*GIVEN TASK*
Return the data verbatim, from its first line through the line containing "my bed is located at coordinates (121, 594).", and include that line.

*EXERCISE MATERIAL*

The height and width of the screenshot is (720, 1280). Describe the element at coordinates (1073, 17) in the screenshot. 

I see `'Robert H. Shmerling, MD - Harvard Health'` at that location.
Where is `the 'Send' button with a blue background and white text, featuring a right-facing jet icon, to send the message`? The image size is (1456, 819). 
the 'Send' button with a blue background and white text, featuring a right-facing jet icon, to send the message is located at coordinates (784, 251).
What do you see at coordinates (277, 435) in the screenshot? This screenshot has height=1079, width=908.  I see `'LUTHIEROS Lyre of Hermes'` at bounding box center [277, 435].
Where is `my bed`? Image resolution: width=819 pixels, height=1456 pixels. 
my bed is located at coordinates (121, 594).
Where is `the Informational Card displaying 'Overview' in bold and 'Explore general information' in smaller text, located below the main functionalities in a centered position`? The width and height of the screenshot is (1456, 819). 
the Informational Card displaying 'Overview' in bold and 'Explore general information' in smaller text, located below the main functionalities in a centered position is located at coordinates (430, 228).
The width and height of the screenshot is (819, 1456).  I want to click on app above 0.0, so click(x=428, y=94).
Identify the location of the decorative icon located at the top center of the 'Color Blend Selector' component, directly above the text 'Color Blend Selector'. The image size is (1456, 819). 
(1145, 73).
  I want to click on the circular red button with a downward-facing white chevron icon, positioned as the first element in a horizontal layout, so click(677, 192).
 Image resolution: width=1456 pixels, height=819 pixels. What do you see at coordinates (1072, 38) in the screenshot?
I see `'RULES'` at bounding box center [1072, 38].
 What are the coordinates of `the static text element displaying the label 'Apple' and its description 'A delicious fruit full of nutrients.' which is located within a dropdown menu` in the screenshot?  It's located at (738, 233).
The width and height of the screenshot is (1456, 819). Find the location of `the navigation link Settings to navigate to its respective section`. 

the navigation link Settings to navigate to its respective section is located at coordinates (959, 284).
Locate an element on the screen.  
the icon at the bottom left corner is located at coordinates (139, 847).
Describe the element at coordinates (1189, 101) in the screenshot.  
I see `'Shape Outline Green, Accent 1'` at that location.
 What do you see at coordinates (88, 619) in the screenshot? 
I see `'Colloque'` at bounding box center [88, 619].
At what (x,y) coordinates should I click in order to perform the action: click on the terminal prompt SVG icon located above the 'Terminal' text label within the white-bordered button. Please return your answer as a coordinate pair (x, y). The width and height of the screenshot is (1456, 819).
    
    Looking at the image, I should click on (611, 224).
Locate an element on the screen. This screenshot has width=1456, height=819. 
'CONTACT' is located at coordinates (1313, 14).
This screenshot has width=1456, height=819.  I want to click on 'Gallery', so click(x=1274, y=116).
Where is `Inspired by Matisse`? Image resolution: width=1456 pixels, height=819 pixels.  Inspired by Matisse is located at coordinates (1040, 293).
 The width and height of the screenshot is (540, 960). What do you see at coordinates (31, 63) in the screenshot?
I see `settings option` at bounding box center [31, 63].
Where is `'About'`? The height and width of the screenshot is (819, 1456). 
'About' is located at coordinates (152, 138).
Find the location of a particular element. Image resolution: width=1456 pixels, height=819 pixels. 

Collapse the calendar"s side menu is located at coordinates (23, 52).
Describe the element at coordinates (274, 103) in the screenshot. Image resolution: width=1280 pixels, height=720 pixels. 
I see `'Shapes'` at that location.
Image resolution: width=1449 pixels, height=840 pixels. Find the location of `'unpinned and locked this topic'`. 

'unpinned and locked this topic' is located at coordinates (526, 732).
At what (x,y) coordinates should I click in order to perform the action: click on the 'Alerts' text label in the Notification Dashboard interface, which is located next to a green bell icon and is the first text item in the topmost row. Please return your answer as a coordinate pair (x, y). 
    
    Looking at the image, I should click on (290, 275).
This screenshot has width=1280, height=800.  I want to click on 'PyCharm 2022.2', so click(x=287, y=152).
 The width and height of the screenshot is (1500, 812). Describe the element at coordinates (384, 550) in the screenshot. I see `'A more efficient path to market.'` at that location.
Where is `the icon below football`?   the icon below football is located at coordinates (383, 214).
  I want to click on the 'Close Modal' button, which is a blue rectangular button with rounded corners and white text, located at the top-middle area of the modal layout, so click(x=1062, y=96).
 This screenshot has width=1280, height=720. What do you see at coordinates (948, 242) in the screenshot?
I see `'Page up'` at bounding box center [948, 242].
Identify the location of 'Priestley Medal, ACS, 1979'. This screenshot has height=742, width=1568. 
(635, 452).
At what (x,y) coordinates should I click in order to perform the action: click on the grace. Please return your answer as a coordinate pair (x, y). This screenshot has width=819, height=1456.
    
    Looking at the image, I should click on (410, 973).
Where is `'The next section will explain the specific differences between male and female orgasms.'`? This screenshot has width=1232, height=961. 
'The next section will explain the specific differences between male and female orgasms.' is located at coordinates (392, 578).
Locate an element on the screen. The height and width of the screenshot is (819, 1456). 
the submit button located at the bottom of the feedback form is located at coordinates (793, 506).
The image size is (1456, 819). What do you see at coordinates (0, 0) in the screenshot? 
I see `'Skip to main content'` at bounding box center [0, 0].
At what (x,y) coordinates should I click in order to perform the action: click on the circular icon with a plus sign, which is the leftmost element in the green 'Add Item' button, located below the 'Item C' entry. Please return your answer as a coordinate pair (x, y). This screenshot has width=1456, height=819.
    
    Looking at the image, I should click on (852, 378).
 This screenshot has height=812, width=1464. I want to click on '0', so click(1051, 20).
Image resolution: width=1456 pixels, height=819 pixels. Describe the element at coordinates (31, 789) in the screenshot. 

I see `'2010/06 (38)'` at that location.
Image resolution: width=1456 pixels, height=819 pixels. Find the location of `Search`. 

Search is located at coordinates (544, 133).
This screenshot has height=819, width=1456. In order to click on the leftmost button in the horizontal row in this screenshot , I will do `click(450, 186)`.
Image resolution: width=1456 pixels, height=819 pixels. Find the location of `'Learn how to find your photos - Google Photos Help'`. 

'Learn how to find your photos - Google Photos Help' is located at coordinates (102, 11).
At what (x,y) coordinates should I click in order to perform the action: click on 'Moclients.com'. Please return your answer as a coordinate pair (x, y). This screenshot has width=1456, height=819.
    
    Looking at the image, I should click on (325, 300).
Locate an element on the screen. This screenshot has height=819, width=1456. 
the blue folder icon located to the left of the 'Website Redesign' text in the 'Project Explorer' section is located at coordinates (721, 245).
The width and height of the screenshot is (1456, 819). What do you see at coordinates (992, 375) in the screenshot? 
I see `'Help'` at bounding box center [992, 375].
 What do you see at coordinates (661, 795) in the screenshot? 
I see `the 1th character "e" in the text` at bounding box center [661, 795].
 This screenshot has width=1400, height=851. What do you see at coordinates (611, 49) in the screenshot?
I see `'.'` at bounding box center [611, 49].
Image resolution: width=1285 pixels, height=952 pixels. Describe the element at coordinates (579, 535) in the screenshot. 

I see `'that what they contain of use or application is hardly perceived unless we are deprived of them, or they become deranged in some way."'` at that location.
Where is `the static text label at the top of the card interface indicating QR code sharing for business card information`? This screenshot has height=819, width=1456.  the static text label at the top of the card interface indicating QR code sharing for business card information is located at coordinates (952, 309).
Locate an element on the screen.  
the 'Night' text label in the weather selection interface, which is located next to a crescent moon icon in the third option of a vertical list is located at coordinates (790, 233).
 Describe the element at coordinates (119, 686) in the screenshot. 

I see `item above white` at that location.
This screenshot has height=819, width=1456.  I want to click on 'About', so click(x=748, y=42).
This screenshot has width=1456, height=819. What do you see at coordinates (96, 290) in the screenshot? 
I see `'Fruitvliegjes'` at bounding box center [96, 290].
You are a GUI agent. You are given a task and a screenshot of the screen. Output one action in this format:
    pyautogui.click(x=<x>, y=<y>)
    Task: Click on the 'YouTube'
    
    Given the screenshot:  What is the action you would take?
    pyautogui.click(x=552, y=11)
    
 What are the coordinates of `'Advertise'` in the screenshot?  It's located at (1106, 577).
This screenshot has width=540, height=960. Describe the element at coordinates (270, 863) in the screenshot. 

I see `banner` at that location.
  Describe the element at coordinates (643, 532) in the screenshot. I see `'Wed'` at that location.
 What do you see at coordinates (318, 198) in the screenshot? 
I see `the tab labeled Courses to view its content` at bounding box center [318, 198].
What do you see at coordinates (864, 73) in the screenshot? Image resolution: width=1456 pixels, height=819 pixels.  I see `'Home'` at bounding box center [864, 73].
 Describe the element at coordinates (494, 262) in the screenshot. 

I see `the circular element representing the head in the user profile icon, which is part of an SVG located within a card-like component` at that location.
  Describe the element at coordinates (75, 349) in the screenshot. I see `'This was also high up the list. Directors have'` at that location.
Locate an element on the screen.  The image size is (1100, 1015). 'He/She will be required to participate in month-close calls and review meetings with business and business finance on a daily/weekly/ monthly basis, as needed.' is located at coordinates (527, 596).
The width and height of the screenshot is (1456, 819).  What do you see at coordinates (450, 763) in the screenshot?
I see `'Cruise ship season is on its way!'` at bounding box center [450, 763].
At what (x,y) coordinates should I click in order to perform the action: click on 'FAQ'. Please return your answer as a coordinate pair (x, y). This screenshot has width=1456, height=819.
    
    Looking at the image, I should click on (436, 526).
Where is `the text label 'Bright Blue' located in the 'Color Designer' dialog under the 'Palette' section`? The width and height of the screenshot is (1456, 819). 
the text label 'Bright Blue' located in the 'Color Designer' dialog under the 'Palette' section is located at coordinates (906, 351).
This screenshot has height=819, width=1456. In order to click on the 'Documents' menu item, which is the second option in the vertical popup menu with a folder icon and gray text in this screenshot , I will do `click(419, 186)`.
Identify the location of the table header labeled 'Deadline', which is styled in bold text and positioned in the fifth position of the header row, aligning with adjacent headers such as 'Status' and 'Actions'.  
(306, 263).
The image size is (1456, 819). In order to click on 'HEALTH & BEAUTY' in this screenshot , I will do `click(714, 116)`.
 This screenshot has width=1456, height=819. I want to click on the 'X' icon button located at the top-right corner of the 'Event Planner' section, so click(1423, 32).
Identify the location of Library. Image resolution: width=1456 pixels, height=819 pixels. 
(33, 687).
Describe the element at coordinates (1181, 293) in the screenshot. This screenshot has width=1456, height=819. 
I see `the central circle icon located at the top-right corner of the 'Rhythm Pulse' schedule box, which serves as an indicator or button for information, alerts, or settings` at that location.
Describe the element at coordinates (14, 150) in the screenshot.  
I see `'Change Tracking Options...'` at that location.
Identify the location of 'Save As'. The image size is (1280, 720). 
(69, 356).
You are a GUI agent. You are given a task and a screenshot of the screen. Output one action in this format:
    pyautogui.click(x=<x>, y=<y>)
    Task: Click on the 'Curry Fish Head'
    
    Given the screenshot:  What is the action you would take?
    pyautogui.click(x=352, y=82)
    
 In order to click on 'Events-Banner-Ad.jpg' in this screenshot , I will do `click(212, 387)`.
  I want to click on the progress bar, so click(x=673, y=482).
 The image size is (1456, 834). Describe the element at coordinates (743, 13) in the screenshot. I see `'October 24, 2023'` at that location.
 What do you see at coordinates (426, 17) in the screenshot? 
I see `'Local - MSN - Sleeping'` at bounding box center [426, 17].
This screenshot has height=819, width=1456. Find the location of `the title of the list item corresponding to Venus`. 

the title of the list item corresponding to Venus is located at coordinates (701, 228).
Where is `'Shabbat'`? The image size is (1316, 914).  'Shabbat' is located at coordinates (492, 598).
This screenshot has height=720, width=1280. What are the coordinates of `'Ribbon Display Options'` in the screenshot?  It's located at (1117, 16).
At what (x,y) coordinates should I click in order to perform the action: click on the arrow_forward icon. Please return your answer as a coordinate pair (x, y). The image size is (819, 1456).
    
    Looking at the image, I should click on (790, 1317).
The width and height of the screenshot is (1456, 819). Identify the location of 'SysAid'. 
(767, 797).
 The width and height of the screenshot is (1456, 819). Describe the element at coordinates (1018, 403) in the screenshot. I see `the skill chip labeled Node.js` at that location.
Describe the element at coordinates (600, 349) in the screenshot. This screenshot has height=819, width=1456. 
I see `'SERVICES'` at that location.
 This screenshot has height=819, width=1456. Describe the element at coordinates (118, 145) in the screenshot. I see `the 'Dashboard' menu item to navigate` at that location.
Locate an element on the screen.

*RESPONSE TO THIS EXERCISE*
The height and width of the screenshot is (720, 1280). Describe the element at coordinates (1073, 17) in the screenshot. 

I see `'Robert H. Shmerling, MD - Harvard Health'` at that location.
Where is `the 'Send' button with a blue background and white text, featuring a right-facing jet icon, to send the message`? The image size is (1456, 819). 
the 'Send' button with a blue background and white text, featuring a right-facing jet icon, to send the message is located at coordinates (784, 251).
What do you see at coordinates (277, 435) in the screenshot? This screenshot has height=1079, width=908.  I see `'LUTHIEROS Lyre of Hermes'` at bounding box center [277, 435].
Where is `my bed`? Image resolution: width=819 pixels, height=1456 pixels. 
my bed is located at coordinates (121, 594).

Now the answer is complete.